Disclosure Obligations by Federal Grantees (FAR v. OMB)

Disclosure Obligations by Federal Grantees (FAR v. OMB)

As a matter of best practice, nonprofits should disclose credible evidence of any violations of any federal criminal law to the Office of Inspector General of their grant-making agency in accordance with the higher standard required under the Federal Acquisition Regulation, despite only being legally required to provide actual violations under the Uniform Guidance.

Federal disclosure requirement differ depending on whether a nonprofit has a federal contract or subcontract, which is governed by the Federal Acquisition Regulation (FAR), or whether a nonprofit has a federal grant or cooperative agreement, which is governed by the Uniform Administrative Requirements, Cost Principles, and Audit Requirements (the Uniform Guidance).

However, in practice, this appears to be a distinction without a difference, as federal agencies appear to be holding all programs funded by federal dollars to the higher standard provided by the FAR.

The FAR requires “timely” written disclosure to a cognizant agency’s Office of Inspector General (OIG) of “credible evidence” that a principal, employee, agent or subcontractor of the contractor has committed a violation of federal criminal law or a violation of the federal False Claims Act.

The Uniform Guidance provides that all grant recipients are required to “timely” disclose in writing to the awarding agency (or pass-through institution) “all violations of federal criminal law involving fraud, bribery, or gratuity violations potentially affecting the federal award.”

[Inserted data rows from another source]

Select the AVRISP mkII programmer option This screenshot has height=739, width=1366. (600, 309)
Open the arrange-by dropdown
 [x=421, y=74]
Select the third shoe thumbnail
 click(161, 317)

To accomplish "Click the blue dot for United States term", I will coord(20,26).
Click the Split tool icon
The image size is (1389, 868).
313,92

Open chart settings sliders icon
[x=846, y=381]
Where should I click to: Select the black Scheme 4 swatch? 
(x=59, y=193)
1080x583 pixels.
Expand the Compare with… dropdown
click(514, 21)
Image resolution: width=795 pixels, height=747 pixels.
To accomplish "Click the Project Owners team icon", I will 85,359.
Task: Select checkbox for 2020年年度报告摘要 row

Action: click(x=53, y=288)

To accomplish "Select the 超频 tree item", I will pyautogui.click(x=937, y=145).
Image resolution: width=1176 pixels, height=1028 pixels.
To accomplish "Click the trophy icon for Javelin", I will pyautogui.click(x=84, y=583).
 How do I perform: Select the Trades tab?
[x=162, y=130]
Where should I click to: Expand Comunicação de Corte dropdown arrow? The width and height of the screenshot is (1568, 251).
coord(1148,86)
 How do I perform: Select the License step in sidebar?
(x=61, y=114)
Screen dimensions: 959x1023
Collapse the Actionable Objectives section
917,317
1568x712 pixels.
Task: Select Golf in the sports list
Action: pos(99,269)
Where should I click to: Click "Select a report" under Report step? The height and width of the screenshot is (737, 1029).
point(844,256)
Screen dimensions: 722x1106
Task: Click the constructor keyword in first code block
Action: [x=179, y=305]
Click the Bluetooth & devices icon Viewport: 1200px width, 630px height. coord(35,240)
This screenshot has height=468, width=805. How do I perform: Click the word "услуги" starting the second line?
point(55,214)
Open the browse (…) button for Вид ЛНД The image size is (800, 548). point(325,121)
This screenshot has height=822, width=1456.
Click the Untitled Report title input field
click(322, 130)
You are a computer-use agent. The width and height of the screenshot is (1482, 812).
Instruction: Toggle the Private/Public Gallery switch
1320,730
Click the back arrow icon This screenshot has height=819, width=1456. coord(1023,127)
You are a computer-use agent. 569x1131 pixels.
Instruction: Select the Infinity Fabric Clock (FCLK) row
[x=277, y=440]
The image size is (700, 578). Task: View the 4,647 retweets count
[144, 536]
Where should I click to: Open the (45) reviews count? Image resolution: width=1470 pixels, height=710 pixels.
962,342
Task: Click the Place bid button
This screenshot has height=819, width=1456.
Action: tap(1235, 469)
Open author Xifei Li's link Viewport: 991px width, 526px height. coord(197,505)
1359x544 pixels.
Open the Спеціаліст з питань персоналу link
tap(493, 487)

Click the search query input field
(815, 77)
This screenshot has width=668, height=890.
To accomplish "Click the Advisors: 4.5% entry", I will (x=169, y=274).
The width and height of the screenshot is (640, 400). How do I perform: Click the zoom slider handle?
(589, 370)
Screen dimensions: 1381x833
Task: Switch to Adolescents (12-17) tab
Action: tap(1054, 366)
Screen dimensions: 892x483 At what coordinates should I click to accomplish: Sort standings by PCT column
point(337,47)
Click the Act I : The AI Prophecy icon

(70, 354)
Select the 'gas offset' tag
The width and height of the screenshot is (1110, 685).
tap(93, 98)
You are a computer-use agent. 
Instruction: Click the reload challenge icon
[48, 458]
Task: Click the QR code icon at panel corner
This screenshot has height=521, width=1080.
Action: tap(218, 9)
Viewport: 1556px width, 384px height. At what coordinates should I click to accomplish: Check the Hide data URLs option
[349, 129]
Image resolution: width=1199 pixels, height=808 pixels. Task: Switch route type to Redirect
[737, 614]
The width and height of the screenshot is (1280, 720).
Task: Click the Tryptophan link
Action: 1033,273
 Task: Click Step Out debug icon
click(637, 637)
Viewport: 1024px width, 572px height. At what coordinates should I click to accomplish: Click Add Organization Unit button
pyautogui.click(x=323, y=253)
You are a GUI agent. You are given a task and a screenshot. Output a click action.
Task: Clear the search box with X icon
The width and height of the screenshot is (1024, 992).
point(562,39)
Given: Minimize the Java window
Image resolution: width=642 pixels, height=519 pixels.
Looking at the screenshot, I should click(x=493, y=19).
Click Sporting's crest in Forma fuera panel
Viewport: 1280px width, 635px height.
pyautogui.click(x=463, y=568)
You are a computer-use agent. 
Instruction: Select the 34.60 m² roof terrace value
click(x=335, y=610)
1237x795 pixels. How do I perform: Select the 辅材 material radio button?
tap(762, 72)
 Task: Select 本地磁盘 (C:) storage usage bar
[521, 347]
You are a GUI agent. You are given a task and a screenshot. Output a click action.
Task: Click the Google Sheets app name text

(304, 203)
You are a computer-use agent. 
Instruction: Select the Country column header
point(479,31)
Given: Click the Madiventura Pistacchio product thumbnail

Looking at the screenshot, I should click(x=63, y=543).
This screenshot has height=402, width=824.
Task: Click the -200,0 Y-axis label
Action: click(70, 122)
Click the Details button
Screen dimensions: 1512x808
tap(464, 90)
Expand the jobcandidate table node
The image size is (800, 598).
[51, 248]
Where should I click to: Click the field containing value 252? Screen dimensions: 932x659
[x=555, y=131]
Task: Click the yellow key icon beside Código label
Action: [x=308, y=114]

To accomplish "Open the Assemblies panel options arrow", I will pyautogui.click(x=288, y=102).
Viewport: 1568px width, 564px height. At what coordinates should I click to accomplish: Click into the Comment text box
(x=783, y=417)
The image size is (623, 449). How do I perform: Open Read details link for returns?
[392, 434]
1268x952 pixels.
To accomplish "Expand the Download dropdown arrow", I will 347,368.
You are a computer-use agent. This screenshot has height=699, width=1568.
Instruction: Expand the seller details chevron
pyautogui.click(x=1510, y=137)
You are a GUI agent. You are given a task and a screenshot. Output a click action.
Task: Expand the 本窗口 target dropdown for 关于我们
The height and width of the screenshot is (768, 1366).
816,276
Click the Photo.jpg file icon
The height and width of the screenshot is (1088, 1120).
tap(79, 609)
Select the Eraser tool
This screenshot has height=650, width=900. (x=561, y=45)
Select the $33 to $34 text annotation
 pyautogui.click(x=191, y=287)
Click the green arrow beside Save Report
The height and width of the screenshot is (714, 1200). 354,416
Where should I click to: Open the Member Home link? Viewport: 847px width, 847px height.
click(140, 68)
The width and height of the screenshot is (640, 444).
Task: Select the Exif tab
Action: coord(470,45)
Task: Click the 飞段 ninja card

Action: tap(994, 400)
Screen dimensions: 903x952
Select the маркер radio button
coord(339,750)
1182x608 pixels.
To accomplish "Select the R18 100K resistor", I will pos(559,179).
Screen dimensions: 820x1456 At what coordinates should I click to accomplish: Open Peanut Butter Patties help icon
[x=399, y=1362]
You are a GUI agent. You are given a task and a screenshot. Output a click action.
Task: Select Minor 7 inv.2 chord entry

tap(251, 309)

The OIGs of federal agencies have been going beyond the legal text and asking that disclosures of “evidence” alone be brought to their attention. Some agencies in fact include this broader language in the grant agreement itself.  Furthermore, the trend, in practice, is even extending the concept of criminality outward from criminal matters to now including conduct that would typically be reserved for civil actions.

This is certainly over-reaching under the law, but in practice, the recommendation is that it would be best for nonprofits to treat obligations to disclose similar to that provided under the FAR’s “credible evidence” standard and ensure that their relationship with the federal funding partner is as cooperative and candid as possible.  So if you have evidence of any wrongdoing, it would behoove you to report that to your governing OIG in order to ensure that they do not question the capacity and judgment of your nonprofit to discover and redress any instances of wrongdoing.